Al día siguiente Ricardo González publicó en Animal Político una respuesta (http://j.mp/UNkCdd) al artículo de Zuckermann. A nombre de ARTICLE19, una organización dedicada a defender el derecho a la libertad de expresión y a combatir la censura, argumentó básicamente tres cosas: 1) que en aras del avance científico toda universidad debe dar cabida a voces que pongan en tela de juicio “verdades que se presentan como absolutas, así como escuelas de pensamiento hegemónicas”; 2) que las leyes contra la negación de hechos históricos inhiben la “producción de conocimiento”; y 3) que toda vez que el diálogo democrático requiere “disenso”, la prohibición de ideas no es la solución.

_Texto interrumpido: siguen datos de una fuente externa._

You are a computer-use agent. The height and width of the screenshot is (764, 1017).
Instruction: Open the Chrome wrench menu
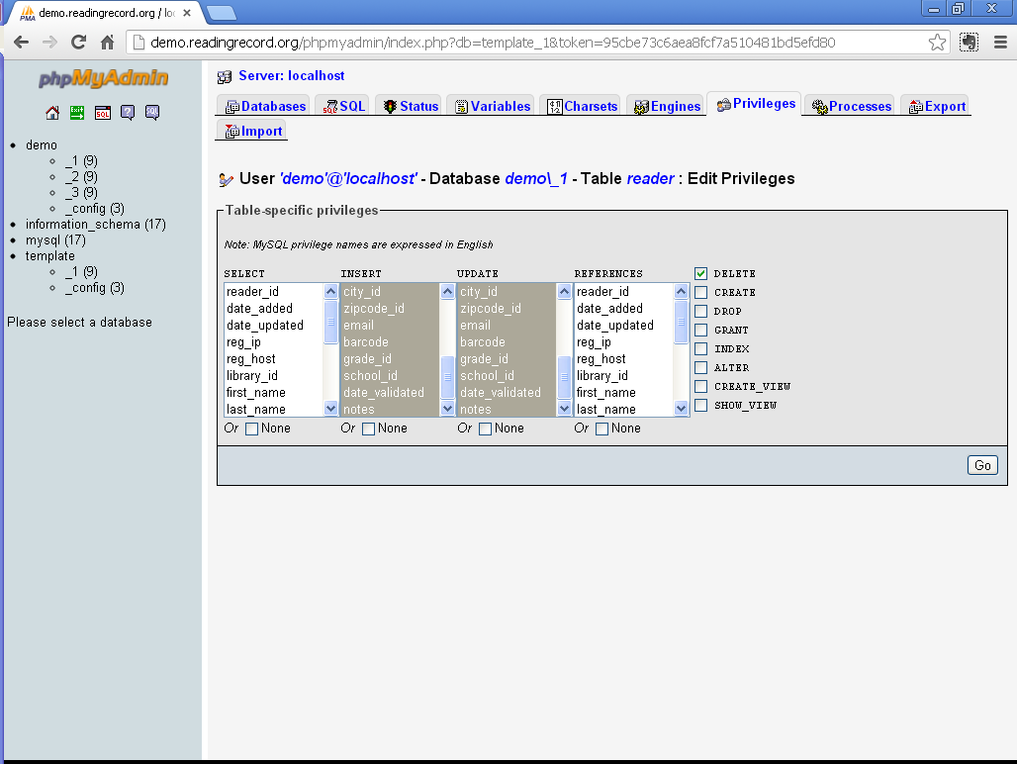click(x=998, y=43)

Aparentemente, no importa que el holocausto judío sea una verdad documentada y no una corriente de pensamiento, que negarlo sea lo contrario de fomentar el conocimiento histórico, o que incitar al odio contra un pueblo sea distinto a tener una diferencia de opiniones. Según la contorsionada lógica del señor González, en este caso la prioridad no era interpelar a quien dijo que “el holocausto fue una gran mentira, si hubieran matado a seis millones de judíos ya tendríamos la suerte de que no hubiera judíos en este planeta” (http://j.mp/WGKrw2), ni tampoco reclamar a quien le puso el micrófono delante y la dejó decirlo con plena impunidad, sino replicar al que protestó en su contra.

En ninguna parte de su texto sostuvo Zuckermann que hubiera que negarle el derecho a la libertad de expresión a nadie. Lo suyo fue ejercer la crítica, no llamar a la censura. La respuesta de González, sin embargo, le reprocha “tratar de censurar”. Y al hacerlo, paradójicamente, se traiciona a sí misma. Porque crítica no equivale, en ningún sentido, a censura. Pero equipararlas puede terminar convirtiéndose en una forma, no por inopinada menos perversa, de censurar a la crítica.

Bien decía Cioran que a veces los hombres sólo saben remediar sus males agravándolos…

Mea culpa
En mi entrega pasada incurrí en una incongruencia. Por un lado insistí en la importancia del debido proceso en el caso de Florence Cassez, pero por el otro pedí que la SFP inhabilitara de inmediato a Sigrid Arzt, comisionada del IFAI, por las acusaciones de conflicto de interés que pesan en su contra. Lo lamento. Y corrijo: los actos por los que se le ha señalado son francamente indignantes, pero Arzt también tiene derecho a que en la investigación y el deslinde de responsabilidades se le siga su debido proceso.